Die Gewichte verlagern sich dabei zur privaten und insbesondere zur betrieblichen Altersvorsorge, so Raffelhüschen. Aktuell trägt Letztere nach Erkenntnissen des Renten- und Sozialexperten derzeit nur fünf Prozent zu den Alterseinkünften der Deutschen bei. Damit rangiert sie im europäischen Vergleich knapp vor Spanien an vorletzter Stelle. Um die Rentenlücke dauerhaft zu verkleinern, muss die betriebliche Altersvorsorge mittelfristig 25 bis 30 Prozent der Alterseinkünfte ausmachen, schätzt der von dem Investmenthaus Fidelity Deutschland initiierte „Kronberger Dialog Zukunftsvorsorge“.
Warum die bAV im Länder-Vergleich so schlecht abschneidet, hat vor allem mit den hierzulande herrschenden Unsicherheiten auf Arbeitgeber- und Arbeitnehmerseite zu tun.

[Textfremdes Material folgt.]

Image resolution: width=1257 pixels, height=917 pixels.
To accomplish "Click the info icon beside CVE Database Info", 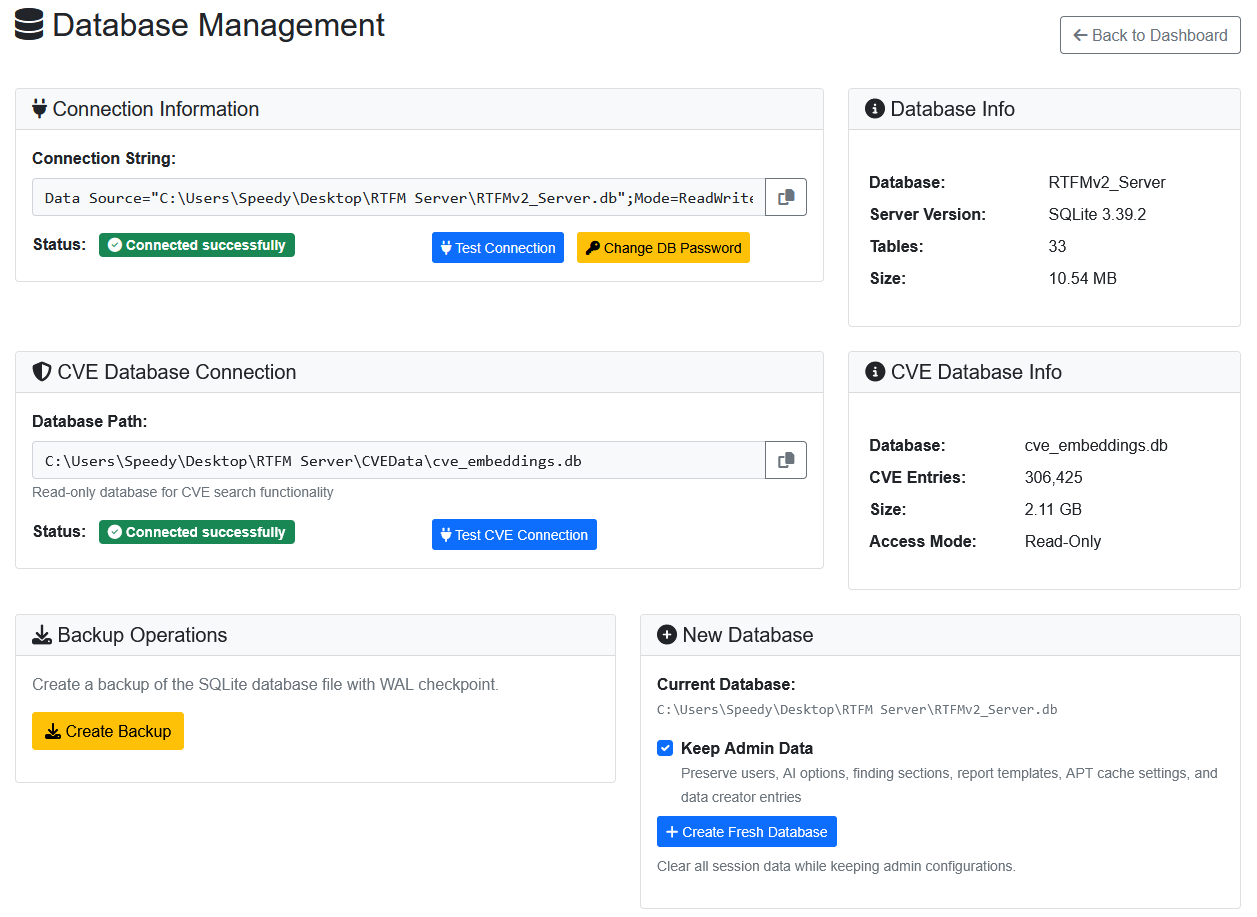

Wie eine repräsentative Studie des Marktforschungsinstituts TNS Infratest im Auftrag der Gothaer Lebensversicherung und FTD Executive Research zeigt, haben auf konkrete Nachfrage der Beschäftigten nur 30 Prozent der Unternehmen in Deutschland eine bAV angeboten, zehn Prozent der Betriebe wollen dies prinzipiell nicht – im Osten sind es sogar 45 Prozent, in der Dienstleistungsbranche gehören 36 Prozent der Betriebe zu den bAV-Verweigerern.

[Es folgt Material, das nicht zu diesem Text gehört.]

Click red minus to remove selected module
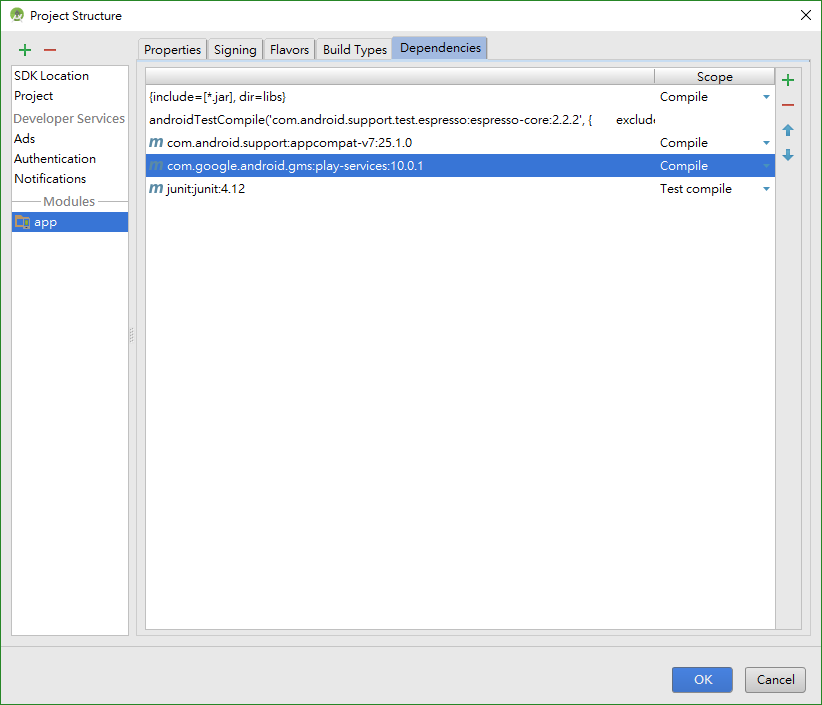822x705 pixels. point(50,50)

Vor allem viele Mittelständler fürchten den bürokratischen Aufwand und bieten ihren Arbeitnehmern trotz gesetzlicher Pflicht keine betriebliche Altersversorgung an. Die Folge: Mehr als die Hälfte der Arbeitnehmer in Unternehmen unter 100 Mitarbeitern haben laut Gothaer-Studie keine bAV. Das Gesamtbild stellt sich allerdings nicht ganz so düster dar: Im Dezember 2008 hatten nach Angaben des Statistischen Bundesamtes etwas mehr als die Hälfte (55 Prozent) der zu diesem Zeitpunkt rund 27 Millionen sozialversicherungspflichtig beschäftigten Arbeitnehmer in Privatwirtschaft und öffentlichem Dienst eine Anwartschaft auf betriebliche Altersversorgung.